In the evening we go into the village. I stroll slowly towards the barn where my section is billeted. In the square, a group of noisy soldiers is gathered before a house which has nothing in particular to distinguish it from its neighbours. With much pushing and stretching of necks they are contriving to scan a big placard stuck on the wall....
The first word that encounters my eyes, however, gives me a violent shock. I can see nothing else but that word, which instantly seizes upon my excited imagination and seems to presage things marvellous, superhuman, incredible. The word is:
"Victory!"
It sings in my ears, that word. It echoes through all the streets, it bursts on me like a triumphant fanfare.

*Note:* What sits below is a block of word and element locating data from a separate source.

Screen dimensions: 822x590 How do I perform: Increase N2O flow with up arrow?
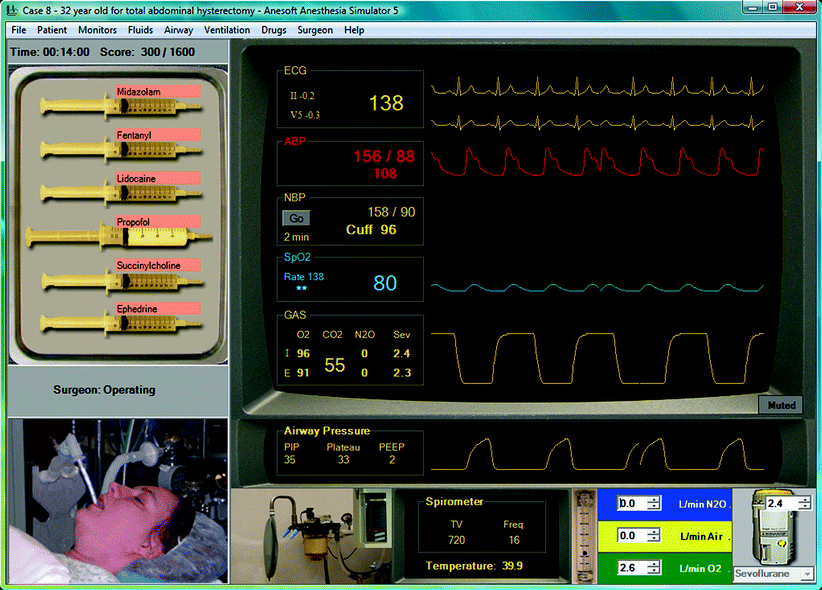655,498
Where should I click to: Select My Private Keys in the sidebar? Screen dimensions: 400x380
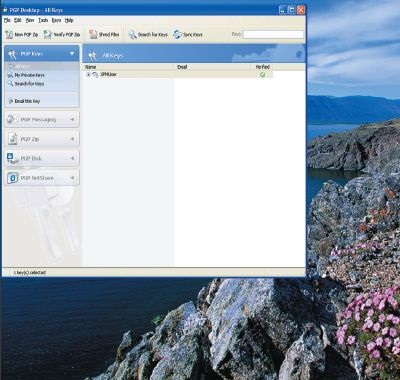29,75
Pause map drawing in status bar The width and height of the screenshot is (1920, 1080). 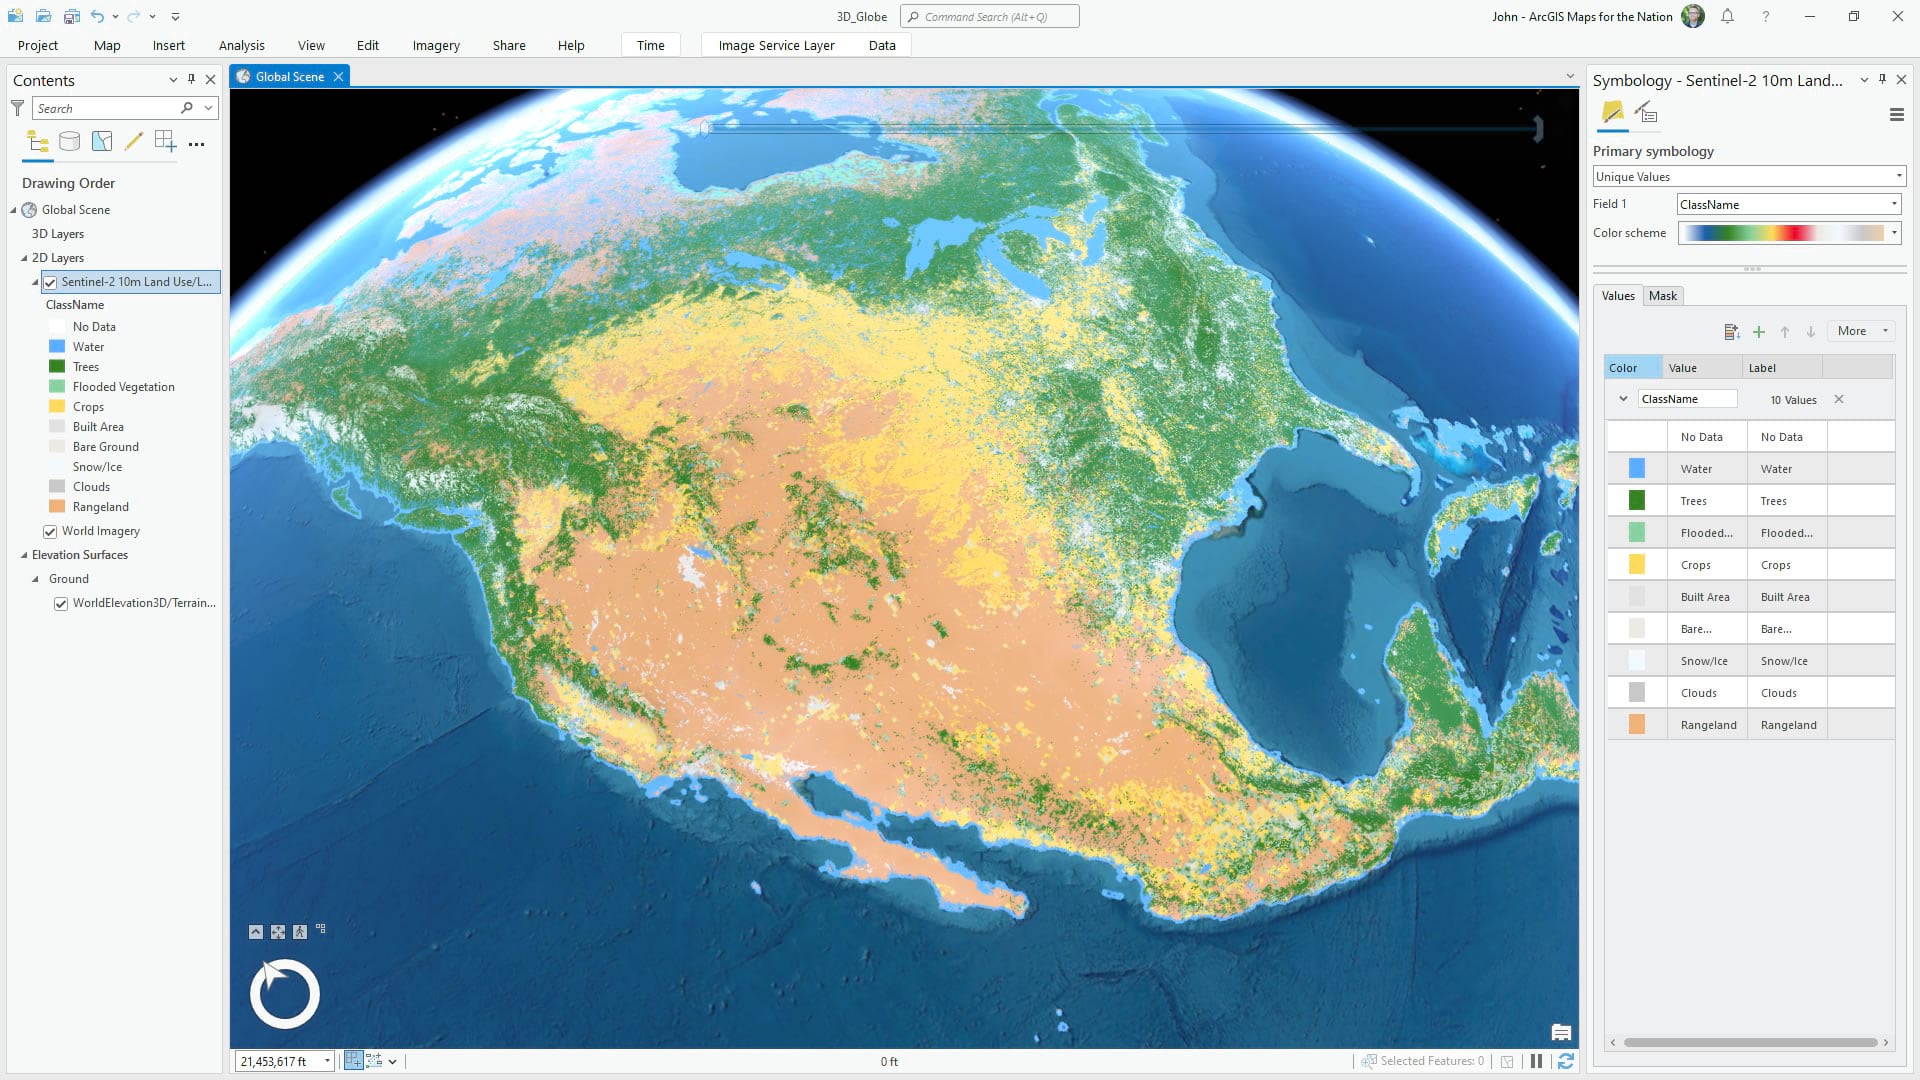coord(1537,1061)
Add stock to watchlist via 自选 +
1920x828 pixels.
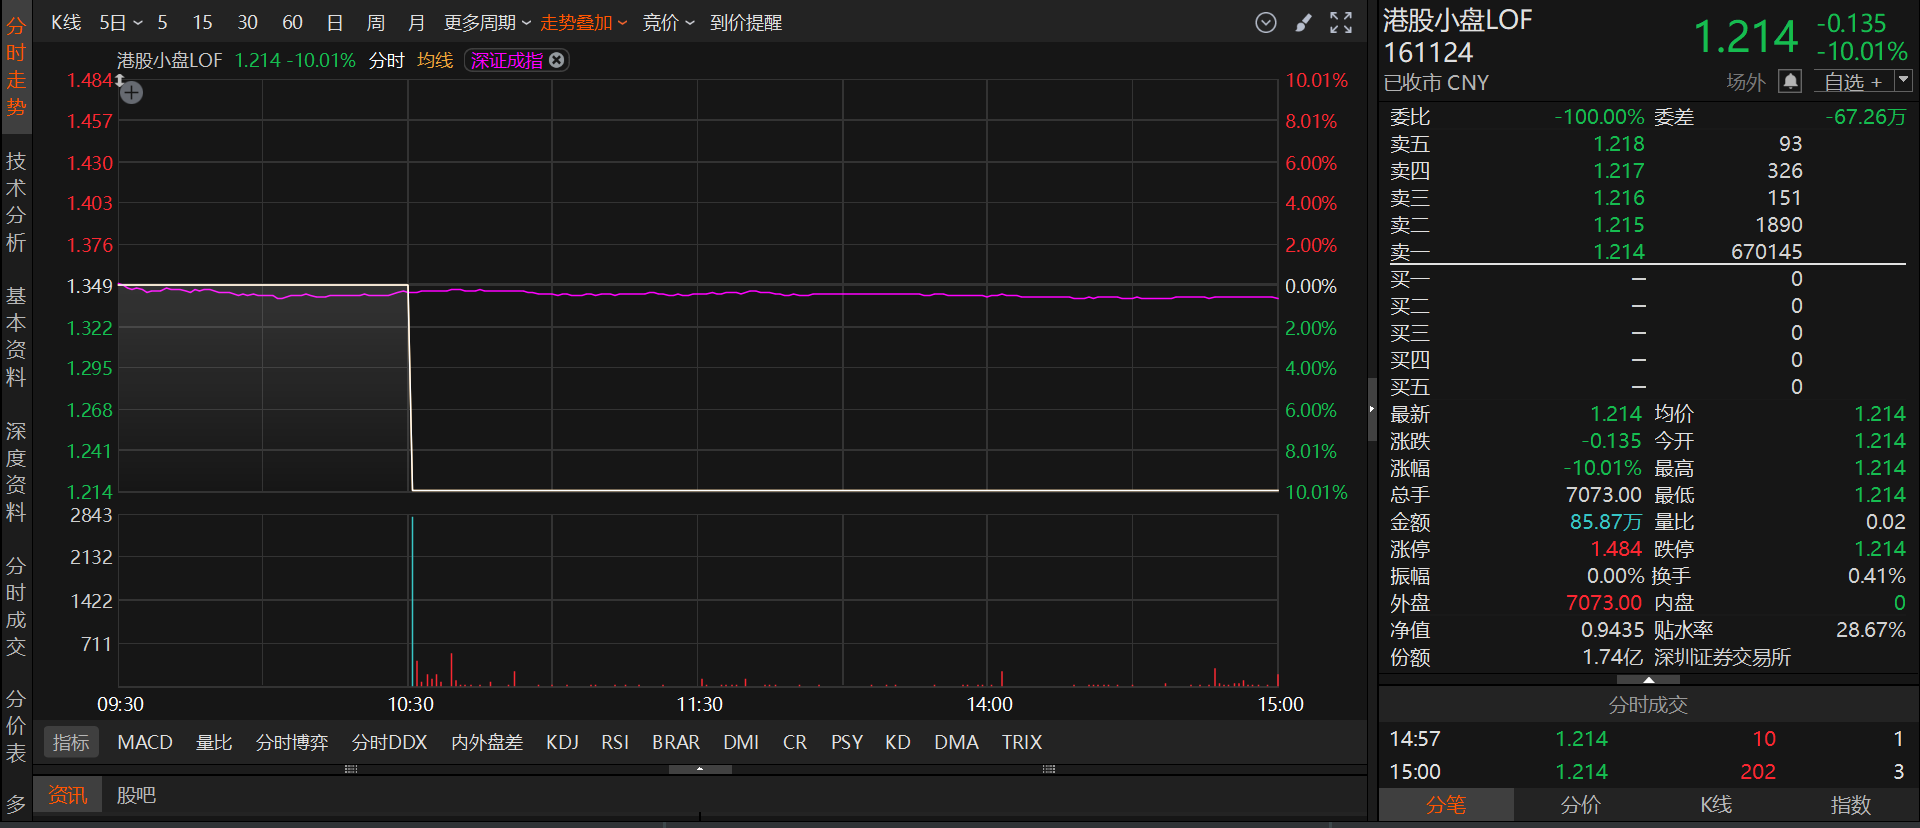point(1853,82)
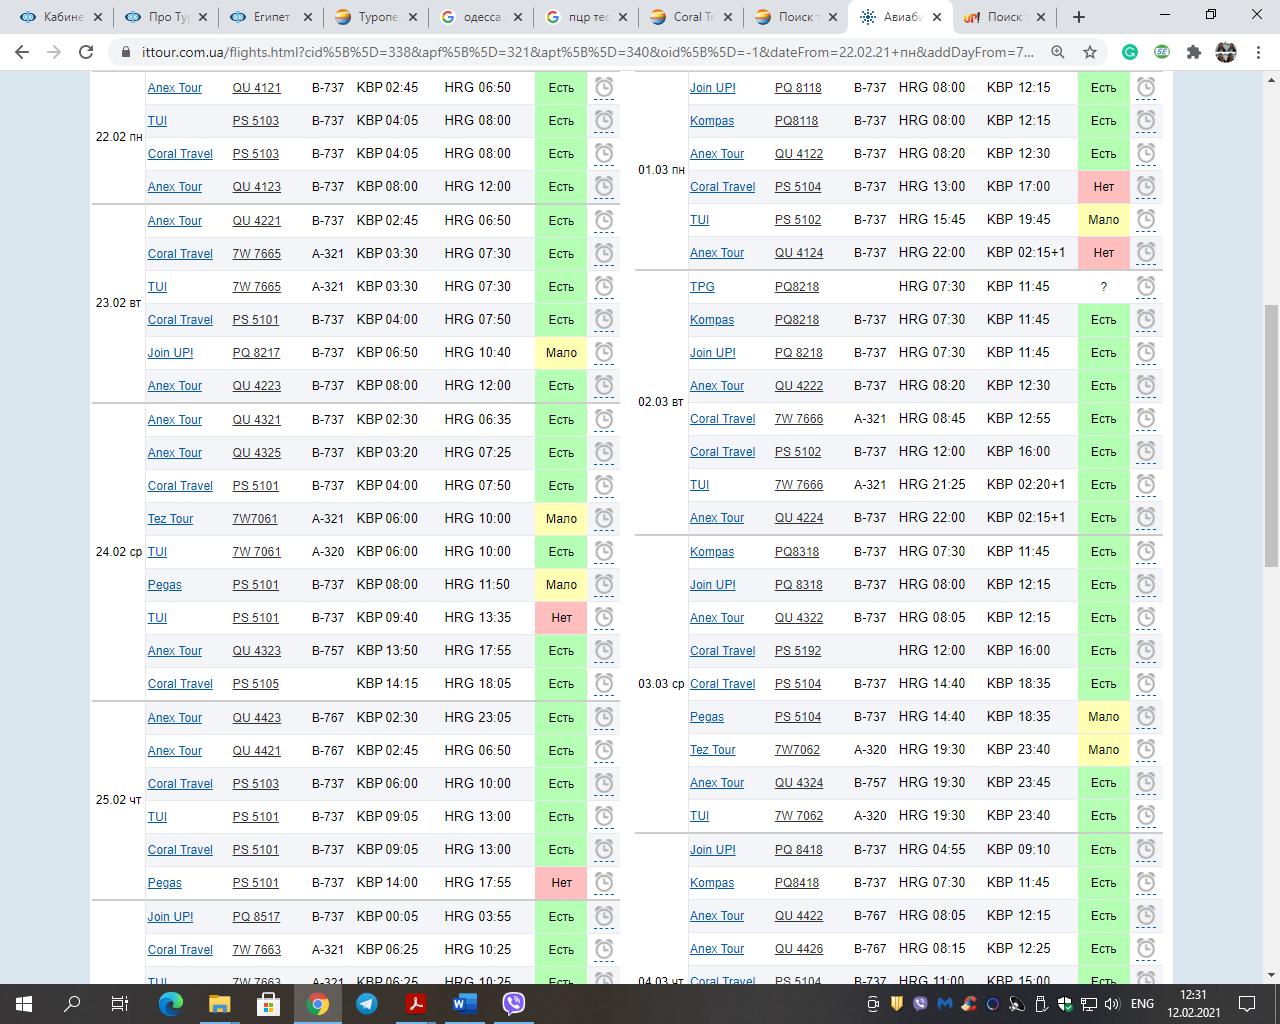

"Victory!" Thrills pass through me, enthusiasm seizes upon me and stirs me so violently as to make me feel almost sick. I feel that I am too small to contain the emotion to which the sacred word gives rise.
"The retreat of the 1st, 2nd and 3rd German Armies is becoming pronounced before our left and centre. In its turn, the enemy's 4th Army is beginning to fall back to the north of Vitry and Sermaize."
So that is it, then! We have been progressing everywhere. We have grappled with them, badly torn them, wounded them! Oh! that it may run and run, that German blood, until every particle of strength shall have streamed out of them!...
IV—STORIES OF THE GRAVES—AND CROSSES
Marats-la-Grande. We do not pass through the village. Some mounted batteries are passing and scaling the sloping fields towards the road. The riders are shouting and whipping their horses, already straining at the collar. Poor beasts! So thin that one can count their ribs, sides chafed raw by the harness, heads hanging, they strain and strain until their laboured breathing is audible, while their large bleared eyes speak eloquently of their sufferings.
A grave; two posts have been tied to form a cross! On the horizontal one a deep notch has been made with a knife, revealing the white heart of the wood. Someone has written in pencil the name of the soldier whose body is lying in the earth, his uniform for his shroud. The number of his regiment, his company and the date of his death, the 9th of September, are also inscribed. Four days! Only four days ago that decomposing something lying beneath the mound of earth was a man in the full flood of life, hoping, perhaps, soon to be reunited to the dear ones waiting for him. Four days!... His parents would not have heard yet.